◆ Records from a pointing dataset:
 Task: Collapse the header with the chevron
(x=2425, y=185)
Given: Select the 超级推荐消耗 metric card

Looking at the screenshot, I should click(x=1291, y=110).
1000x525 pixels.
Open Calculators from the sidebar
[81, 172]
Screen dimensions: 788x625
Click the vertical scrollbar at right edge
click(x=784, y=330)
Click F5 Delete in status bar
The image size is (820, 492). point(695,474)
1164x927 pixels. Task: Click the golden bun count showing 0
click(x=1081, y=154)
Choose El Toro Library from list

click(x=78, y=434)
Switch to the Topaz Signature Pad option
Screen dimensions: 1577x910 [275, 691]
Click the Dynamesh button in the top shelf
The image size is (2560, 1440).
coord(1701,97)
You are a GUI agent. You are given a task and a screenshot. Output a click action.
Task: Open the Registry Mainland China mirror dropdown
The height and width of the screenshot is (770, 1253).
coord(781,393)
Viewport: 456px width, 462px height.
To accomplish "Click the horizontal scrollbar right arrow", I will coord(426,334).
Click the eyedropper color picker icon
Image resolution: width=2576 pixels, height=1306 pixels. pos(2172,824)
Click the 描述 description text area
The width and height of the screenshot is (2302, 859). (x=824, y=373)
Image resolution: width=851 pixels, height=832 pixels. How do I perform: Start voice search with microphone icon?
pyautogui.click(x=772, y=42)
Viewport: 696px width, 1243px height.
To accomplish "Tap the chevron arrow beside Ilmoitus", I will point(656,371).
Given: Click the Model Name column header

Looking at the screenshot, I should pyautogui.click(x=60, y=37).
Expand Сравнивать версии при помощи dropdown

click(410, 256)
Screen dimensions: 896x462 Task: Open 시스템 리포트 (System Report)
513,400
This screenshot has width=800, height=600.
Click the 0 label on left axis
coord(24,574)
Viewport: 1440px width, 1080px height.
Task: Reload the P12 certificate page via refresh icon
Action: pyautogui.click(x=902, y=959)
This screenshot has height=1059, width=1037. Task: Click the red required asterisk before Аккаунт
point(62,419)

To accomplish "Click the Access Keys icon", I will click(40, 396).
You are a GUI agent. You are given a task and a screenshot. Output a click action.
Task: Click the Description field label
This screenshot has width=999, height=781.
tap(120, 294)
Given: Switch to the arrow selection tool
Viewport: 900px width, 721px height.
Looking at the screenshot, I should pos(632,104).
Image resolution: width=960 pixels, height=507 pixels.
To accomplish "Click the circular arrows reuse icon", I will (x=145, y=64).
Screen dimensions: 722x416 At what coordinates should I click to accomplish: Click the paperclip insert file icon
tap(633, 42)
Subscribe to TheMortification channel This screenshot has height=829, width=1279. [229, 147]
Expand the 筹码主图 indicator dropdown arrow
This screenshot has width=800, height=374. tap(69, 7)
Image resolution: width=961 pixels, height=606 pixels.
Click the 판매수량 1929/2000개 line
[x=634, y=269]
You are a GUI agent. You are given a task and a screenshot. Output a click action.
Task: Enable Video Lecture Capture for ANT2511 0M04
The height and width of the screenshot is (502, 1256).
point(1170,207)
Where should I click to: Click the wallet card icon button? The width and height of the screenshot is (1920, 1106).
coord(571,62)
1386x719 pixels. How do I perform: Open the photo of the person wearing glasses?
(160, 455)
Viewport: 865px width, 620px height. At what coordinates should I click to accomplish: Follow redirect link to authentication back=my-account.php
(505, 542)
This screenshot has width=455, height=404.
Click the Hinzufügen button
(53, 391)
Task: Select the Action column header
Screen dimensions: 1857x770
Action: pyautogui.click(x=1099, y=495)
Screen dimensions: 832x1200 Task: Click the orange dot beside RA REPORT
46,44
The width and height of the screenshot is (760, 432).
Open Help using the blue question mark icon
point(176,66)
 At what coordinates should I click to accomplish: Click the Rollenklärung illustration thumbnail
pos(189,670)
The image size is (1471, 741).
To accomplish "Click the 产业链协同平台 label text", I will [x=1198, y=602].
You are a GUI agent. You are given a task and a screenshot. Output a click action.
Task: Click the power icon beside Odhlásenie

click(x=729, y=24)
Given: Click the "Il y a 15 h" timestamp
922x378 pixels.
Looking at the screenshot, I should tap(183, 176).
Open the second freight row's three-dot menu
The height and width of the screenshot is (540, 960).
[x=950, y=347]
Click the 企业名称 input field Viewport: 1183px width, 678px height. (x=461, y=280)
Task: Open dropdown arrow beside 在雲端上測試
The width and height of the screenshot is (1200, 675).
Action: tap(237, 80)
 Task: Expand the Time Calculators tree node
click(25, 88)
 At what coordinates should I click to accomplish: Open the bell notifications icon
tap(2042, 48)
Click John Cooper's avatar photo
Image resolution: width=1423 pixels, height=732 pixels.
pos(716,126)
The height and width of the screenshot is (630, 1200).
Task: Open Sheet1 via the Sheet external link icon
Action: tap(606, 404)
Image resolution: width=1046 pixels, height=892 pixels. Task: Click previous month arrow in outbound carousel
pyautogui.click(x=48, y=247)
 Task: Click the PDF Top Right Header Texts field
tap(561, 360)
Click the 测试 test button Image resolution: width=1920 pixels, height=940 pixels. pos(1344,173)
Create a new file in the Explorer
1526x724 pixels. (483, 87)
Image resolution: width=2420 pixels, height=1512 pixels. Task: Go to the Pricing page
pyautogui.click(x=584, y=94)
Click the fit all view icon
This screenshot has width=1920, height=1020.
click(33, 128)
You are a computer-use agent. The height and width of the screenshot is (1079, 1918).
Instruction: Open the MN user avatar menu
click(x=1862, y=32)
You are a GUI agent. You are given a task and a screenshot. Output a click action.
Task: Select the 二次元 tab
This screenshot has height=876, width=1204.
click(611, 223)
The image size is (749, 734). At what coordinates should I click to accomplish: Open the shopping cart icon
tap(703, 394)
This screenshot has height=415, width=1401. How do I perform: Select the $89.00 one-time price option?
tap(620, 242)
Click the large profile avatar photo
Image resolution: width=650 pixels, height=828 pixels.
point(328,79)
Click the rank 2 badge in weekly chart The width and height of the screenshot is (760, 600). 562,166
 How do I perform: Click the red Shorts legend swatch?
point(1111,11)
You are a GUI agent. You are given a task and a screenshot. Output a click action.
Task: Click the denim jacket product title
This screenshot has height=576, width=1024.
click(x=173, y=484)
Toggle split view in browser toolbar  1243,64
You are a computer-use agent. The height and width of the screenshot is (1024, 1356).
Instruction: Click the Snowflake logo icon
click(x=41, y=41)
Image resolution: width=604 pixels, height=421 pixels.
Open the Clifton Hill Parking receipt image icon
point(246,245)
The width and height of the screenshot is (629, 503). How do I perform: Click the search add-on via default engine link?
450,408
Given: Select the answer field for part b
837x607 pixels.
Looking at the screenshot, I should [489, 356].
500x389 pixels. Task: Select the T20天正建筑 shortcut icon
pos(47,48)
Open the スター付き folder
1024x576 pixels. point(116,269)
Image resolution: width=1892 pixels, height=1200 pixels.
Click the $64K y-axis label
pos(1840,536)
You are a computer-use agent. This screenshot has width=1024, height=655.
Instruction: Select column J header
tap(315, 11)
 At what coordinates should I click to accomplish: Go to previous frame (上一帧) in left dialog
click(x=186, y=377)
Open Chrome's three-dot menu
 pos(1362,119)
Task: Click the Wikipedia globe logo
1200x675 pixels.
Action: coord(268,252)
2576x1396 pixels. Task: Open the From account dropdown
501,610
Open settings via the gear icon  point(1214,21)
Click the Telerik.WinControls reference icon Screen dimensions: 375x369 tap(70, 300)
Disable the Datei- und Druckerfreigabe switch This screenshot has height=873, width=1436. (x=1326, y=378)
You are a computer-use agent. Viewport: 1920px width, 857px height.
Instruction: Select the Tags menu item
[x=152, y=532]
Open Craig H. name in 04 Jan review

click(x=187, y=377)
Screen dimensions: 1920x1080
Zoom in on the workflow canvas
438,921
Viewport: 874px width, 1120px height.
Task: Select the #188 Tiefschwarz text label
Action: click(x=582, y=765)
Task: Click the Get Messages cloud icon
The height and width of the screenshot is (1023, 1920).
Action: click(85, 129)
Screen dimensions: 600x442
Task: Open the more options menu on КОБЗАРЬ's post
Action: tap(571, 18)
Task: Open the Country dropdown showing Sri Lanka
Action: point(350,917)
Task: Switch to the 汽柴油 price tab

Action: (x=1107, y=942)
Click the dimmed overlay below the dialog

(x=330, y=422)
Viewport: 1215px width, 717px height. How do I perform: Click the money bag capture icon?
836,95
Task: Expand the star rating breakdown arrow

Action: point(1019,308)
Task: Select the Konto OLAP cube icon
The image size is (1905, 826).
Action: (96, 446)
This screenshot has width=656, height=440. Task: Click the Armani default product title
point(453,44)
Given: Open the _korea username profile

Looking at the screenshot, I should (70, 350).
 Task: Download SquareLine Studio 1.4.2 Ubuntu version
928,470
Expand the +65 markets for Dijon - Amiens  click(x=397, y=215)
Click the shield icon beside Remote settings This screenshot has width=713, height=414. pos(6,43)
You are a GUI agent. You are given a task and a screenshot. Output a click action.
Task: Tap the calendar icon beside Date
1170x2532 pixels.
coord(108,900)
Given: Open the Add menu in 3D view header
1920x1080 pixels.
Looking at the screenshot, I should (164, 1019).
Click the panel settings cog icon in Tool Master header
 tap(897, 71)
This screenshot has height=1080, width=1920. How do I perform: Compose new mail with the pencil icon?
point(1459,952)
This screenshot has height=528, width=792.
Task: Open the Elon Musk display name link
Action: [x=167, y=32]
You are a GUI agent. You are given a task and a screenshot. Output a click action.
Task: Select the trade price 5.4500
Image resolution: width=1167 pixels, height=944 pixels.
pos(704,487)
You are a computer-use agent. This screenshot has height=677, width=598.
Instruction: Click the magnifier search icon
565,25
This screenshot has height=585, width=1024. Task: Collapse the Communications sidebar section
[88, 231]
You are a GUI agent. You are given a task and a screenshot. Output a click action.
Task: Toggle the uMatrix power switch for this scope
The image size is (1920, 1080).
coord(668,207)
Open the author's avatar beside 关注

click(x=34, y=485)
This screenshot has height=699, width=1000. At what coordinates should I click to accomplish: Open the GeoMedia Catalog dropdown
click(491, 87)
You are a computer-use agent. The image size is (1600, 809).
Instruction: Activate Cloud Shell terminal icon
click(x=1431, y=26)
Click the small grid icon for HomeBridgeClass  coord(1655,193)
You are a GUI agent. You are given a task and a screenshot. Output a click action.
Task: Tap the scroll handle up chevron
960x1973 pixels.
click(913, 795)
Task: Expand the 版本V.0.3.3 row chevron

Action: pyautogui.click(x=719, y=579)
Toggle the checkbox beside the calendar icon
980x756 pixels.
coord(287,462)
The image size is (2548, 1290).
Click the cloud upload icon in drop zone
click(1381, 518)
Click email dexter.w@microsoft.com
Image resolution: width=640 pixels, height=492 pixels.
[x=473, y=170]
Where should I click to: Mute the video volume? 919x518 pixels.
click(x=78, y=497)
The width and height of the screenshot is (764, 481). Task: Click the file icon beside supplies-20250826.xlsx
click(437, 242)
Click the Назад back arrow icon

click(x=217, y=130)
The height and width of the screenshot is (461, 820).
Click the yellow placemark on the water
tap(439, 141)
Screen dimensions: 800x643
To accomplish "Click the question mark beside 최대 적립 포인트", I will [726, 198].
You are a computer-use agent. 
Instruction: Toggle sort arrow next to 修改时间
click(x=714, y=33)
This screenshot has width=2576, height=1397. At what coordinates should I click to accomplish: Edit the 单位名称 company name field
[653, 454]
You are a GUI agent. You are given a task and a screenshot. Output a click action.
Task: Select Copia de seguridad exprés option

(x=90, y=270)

◆ SHORT PROBLEM:
Copy the lines of the material exactly, starting from its first line and stopping after the line that contains "tap(120, 294)".

◆ RESULT FOR THIS TASK:
 Task: Collapse the header with the chevron
(x=2425, y=185)
Given: Select the 超级推荐消耗 metric card

Looking at the screenshot, I should click(x=1291, y=110).
1000x525 pixels.
Open Calculators from the sidebar
[81, 172]
Screen dimensions: 788x625
Click the vertical scrollbar at right edge
click(x=784, y=330)
Click F5 Delete in status bar
The image size is (820, 492). point(695,474)
1164x927 pixels. Task: Click the golden bun count showing 0
click(x=1081, y=154)
Choose El Toro Library from list

click(x=78, y=434)
Switch to the Topaz Signature Pad option
Screen dimensions: 1577x910 [275, 691]
Click the Dynamesh button in the top shelf
The image size is (2560, 1440).
coord(1701,97)
You are a GUI agent. You are given a task and a screenshot. Output a click action.
Task: Open the Registry Mainland China mirror dropdown
The height and width of the screenshot is (770, 1253).
coord(781,393)
Viewport: 456px width, 462px height.
To accomplish "Click the horizontal scrollbar right arrow", I will coord(426,334).
Click the eyedropper color picker icon
Image resolution: width=2576 pixels, height=1306 pixels. pos(2172,824)
Click the 描述 description text area
The width and height of the screenshot is (2302, 859). (x=824, y=373)
Image resolution: width=851 pixels, height=832 pixels. How do I perform: Start voice search with microphone icon?
pyautogui.click(x=772, y=42)
Viewport: 696px width, 1243px height.
To accomplish "Tap the chevron arrow beside Ilmoitus", I will point(656,371).
Given: Click the Model Name column header

Looking at the screenshot, I should pyautogui.click(x=60, y=37).
Expand Сравнивать версии при помощи dropdown

click(410, 256)
Screen dimensions: 896x462 Task: Open 시스템 리포트 (System Report)
513,400
This screenshot has width=800, height=600.
Click the 0 label on left axis
coord(24,574)
Viewport: 1440px width, 1080px height.
Task: Reload the P12 certificate page via refresh icon
Action: pyautogui.click(x=902, y=959)
This screenshot has height=1059, width=1037. Task: Click the red required asterisk before Аккаунт
point(62,419)

To accomplish "Click the Access Keys icon", I will click(40, 396).
You are a GUI agent. You are given a task and a screenshot. Output a click action.
Task: Click the Description field label
This screenshot has width=999, height=781.
tap(120, 294)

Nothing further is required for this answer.